Marini JJ.
Crit Care. 2019 Oct 21;23(1):326. PMID:31639025
人工呼吸器関連肺障害(VILI)は経肺圧(Stress)とそれに付随する肺容量の変化(Strain)の関係によって起きるが、それ以外にもいくつかの要因が関与する。呼吸数や呼吸管理期間、吸入酸素濃度、高体温、経肺胞肺血管圧較差、呼気(呼息)、そしてパワーである。パワーは一分あたりに加えられるエネルギーであり、分時換気量と三つの圧の合計(Flow resistive、Driving pressure、PEEP)によって定義される。
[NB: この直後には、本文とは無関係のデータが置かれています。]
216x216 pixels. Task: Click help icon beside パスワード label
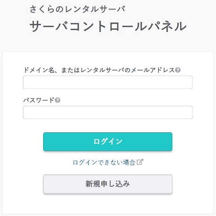point(58,100)
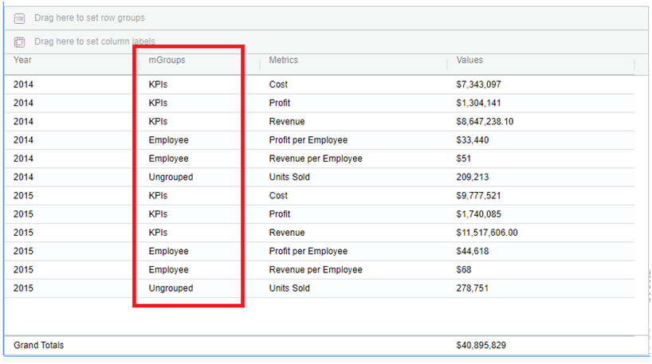
Task: Select the Metrics column header
Action: tap(283, 60)
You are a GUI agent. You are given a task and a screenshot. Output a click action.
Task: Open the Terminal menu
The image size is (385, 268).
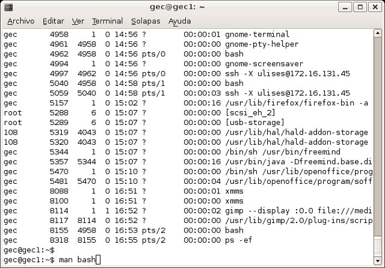[107, 21]
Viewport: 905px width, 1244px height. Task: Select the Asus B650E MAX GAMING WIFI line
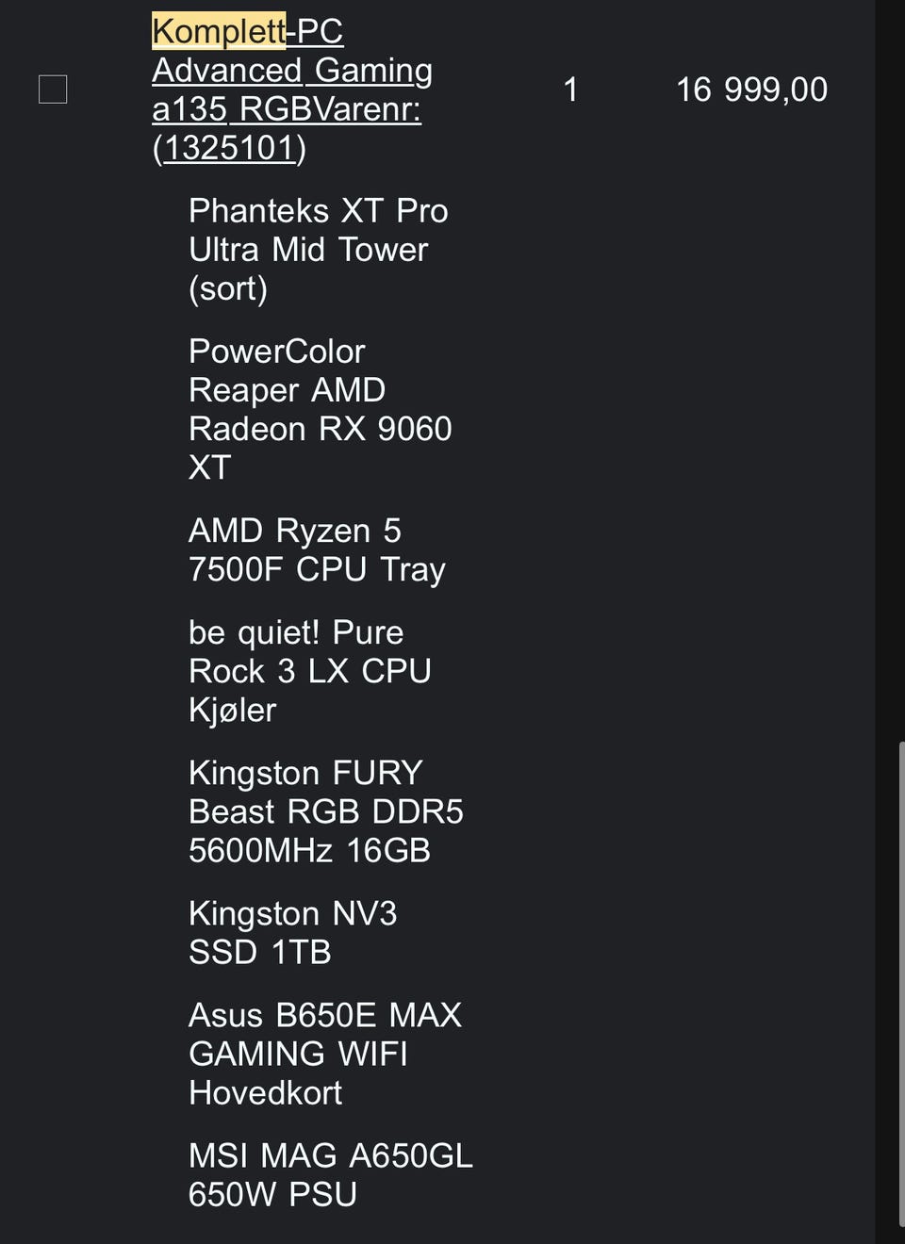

このうちDriving pressureがもっとも直接的にVILIに関与する。
VILIを避けるために、まず肺の脆弱性を抑制し生体の換気・酸素化・血流の必要量を減らすことから始める。深鎮静±筋弛緩薬で経肺圧を最小にし、換気需要を減らして呼吸仕事量を軽減する。低酸素血症が重篤であったり推定した肺容量が小さい場合は腹臥位にする。腹臥位にすることで肺容量を増やして経肺圧(Stress)を小さくすることができるし、酸素化を改善することで吸入酸素濃度を減らせる。解熱、不穏への対処、原因の除去も重要である。次いで呼吸器設定を調節する。呼吸器設定は①換気駆動圧とPEEPの調節、②分時換気量の調節、③IE比と吸気パターンの調節を行う。換気駆動圧は15以下、プラトー圧は27以下にすることを目標にする(どちらも経肺圧で調節する)。PEEPは完全なリクルートメントを目的とせず、Decremental approachでリクルートメントと過膨張の最もバランスの取れた値を目指す。換気量はPaCO2 60程度までを許容することで制限する。IE比は1:1~1:1.5とする。自発吸気努力を消失させた場合は定常流の従量式換気とする。
◎私見
肺損傷を予防するために呼吸器設定をどのように調節するのかというMarini先生の解説。こうやって指導してくれる先輩が自分にはいなかったので、このような文章は貴重。